Dalam video yang kini viral, Adimas tampak melontarkan ucapan bernada merendahkan Suku Sunda dan kelompok suporter Persib Bandung—Viking dan Bobotoh. Potongan video tersebut menyebar cepat di berbagai platform sehingga memicu gelombang kecaman dari warganet, terutama masyarakat Sunda.
Dikecam Publik dan Tokoh Jawa Barat
Konten bernada penghinaan itu menuai reaksi keras. Warganet menilai pernyataan tersebut sebagai tindakan tidak pantas dan berpotensi memecah belah kerukunan antar-suku.
Wakil Gubernur Jawa Barat turut angkat suara. Ia meminta aparat kepolisian bertindak cepat menindaklanjuti dugaan ujaran kebencian tersebut agar tidak memicu konflik lebih besar di masyarakat.
Dua Pihak Resmi Melapor ke Polisi
Sejumlah pihak mulai mengambil langkah hukum.
Tokoh masyarakat sekaligus advokat pendukung Bobotoh–Viking secara resmi melaporkan Adimas Firdaus ke polisi dengan dugaan:
- Ujaran kebencian berbasis suku (SARA)
- Penghinaan terhadap komunitas suporter Persib
Laporan tersebut teregister di beberapa wilayah, termasuk dari figur publik dan aktivis.
Kakak dari YouTuber Bigmo
Nama Adimas makin menjadi pembicaraan setelah diketahui bahwa ia merupakan kakak kandung dari YouTuber gaming populer Bigmo. Bigmo sempat memberikan klarifikasi bahwa dirinya tidak terlibat dalam insiden tersebut dan meminta publik tidak mengaitkan namanya dengan tindakan sang kakak.
Berpotensi Diproses Pidana
Kasus ujaran kebencian berbasis identitas suku termasuk pelanggaran serius. Polisi disebut sedang mengumpulkan bukti–bukti awal, termasuk rekaman video yang beredar.
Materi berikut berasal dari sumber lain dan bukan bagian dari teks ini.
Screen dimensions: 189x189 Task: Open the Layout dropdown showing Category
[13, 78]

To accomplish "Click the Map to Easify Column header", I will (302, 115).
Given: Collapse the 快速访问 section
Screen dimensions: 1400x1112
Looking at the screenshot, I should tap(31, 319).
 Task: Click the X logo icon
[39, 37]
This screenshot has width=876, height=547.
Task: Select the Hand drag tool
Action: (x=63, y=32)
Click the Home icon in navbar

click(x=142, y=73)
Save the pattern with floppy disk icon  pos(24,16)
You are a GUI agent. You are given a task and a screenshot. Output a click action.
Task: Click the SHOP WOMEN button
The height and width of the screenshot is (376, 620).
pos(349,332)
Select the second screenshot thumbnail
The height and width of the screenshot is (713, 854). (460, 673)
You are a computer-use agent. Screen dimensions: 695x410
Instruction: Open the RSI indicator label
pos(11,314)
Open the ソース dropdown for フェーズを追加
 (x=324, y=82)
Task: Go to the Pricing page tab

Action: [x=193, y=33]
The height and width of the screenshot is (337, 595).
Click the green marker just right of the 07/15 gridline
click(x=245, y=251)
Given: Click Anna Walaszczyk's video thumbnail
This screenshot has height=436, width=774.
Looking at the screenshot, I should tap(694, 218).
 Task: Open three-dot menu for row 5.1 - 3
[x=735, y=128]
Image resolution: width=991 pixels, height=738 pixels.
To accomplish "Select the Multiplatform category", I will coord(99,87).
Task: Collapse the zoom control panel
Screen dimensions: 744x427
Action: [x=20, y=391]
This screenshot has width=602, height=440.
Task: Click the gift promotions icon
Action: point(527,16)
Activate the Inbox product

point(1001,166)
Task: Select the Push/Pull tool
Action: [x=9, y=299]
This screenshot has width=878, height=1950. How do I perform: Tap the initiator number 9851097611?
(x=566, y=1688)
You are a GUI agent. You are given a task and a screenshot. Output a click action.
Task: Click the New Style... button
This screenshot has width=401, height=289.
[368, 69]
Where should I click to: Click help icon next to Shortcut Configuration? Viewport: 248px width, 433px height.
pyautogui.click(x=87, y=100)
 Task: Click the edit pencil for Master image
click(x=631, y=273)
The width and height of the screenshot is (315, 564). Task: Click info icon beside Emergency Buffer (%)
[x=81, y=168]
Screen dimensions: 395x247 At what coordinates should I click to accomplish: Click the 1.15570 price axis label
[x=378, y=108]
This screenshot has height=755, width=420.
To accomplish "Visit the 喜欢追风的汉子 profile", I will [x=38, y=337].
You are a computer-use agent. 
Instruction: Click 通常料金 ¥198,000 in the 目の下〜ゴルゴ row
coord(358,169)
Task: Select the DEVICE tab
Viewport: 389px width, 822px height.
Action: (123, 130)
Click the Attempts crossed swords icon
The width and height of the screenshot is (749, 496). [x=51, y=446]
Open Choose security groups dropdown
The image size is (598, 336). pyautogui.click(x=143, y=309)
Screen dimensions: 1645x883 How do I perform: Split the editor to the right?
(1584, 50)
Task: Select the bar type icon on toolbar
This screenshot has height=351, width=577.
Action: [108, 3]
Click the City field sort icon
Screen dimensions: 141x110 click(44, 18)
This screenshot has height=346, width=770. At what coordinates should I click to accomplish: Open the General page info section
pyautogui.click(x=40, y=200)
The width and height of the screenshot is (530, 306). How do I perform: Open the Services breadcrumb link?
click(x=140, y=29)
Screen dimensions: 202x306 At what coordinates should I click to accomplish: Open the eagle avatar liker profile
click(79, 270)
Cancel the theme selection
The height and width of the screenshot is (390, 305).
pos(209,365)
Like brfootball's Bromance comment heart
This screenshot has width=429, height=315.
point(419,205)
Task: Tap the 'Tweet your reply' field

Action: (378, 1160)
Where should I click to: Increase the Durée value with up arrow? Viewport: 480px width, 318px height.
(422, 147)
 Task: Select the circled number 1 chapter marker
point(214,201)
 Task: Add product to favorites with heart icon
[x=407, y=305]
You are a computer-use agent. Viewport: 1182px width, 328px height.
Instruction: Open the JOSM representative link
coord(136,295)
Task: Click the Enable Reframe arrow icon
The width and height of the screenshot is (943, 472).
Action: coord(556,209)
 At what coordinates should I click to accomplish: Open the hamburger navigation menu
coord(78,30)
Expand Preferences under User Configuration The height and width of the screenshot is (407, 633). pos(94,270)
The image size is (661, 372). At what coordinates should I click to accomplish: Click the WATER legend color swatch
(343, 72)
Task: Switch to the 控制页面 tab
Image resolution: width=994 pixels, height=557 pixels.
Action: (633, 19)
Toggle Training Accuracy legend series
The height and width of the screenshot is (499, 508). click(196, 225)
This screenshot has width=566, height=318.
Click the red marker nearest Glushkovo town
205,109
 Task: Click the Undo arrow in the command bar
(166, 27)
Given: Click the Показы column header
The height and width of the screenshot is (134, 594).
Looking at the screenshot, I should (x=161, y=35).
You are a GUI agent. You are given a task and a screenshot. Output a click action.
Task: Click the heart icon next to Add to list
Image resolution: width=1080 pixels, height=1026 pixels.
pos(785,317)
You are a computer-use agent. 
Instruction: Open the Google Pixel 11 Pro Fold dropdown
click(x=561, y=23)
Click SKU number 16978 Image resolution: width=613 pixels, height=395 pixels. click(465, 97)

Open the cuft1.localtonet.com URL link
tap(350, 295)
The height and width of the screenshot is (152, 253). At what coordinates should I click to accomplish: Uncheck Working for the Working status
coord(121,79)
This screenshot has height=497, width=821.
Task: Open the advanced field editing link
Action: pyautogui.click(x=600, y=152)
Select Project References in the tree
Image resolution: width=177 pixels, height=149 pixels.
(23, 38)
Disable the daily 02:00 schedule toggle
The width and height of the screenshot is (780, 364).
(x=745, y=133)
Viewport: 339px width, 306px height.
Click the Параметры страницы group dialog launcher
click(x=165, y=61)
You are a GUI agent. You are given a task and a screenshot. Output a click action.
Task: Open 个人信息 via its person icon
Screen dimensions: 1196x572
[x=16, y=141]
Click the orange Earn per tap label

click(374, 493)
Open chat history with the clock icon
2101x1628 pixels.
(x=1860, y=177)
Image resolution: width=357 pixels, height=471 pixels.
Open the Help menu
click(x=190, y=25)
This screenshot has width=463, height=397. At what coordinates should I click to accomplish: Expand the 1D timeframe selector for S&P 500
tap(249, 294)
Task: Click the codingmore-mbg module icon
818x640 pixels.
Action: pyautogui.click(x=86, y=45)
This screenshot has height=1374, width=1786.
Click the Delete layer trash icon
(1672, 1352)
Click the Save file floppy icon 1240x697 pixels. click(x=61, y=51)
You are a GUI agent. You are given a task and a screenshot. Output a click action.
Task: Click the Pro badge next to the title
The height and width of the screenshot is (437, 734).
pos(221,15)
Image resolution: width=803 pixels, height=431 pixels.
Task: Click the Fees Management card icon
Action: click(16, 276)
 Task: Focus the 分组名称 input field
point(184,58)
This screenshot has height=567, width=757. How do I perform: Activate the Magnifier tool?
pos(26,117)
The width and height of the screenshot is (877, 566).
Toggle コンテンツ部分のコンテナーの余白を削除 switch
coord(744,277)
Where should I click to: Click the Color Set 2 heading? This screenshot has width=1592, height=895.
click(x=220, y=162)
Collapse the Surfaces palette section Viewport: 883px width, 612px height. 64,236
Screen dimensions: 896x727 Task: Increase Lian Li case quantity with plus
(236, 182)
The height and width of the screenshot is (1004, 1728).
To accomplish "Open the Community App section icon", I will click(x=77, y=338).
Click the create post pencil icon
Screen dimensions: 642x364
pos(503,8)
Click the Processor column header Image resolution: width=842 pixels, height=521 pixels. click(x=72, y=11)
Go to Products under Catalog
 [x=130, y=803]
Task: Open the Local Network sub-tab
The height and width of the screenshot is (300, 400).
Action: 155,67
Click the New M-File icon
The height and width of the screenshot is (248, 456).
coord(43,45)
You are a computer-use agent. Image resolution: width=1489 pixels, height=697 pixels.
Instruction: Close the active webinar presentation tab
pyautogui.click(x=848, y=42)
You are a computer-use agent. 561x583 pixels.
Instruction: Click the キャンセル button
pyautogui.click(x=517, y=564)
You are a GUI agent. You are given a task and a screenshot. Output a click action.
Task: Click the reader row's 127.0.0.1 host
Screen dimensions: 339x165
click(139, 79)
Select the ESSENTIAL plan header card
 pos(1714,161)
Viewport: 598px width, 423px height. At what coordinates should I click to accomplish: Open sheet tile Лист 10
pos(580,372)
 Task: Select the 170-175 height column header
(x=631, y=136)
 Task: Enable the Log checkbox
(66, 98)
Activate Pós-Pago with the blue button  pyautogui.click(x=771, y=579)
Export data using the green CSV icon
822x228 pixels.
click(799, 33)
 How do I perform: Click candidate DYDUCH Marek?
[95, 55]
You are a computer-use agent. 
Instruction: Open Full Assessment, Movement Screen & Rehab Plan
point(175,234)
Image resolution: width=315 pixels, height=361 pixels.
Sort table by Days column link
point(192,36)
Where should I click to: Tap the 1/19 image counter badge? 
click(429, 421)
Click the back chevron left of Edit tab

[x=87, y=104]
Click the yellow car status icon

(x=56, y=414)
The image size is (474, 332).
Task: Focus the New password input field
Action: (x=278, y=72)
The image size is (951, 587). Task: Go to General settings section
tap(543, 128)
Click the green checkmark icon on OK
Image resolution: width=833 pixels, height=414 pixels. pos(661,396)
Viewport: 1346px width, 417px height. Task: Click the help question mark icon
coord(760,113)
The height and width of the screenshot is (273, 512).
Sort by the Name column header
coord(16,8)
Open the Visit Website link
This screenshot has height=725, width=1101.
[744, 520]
Jika terbukti, Adimas bisa dijerat pasal terkait UU ITE maupun KUHP tentang ujaran kebencian dan diskriminasi rasial.
Respons Netizen Tidak Mereda
Tagar terkait Resbobb dan isu rasisme terhadap Sunda sempat mendominasi percakapan di media sosial. Banyak konten kreator hingga publik figur yang mengkritik keras tindakan tersebut, meminta agar pelaku diberikan proses hukum yang adil.
Hingga berita ini diturunkan, Adimas Firdaus belum memberikan pernyataan resmi terkait viralnya video tersebut.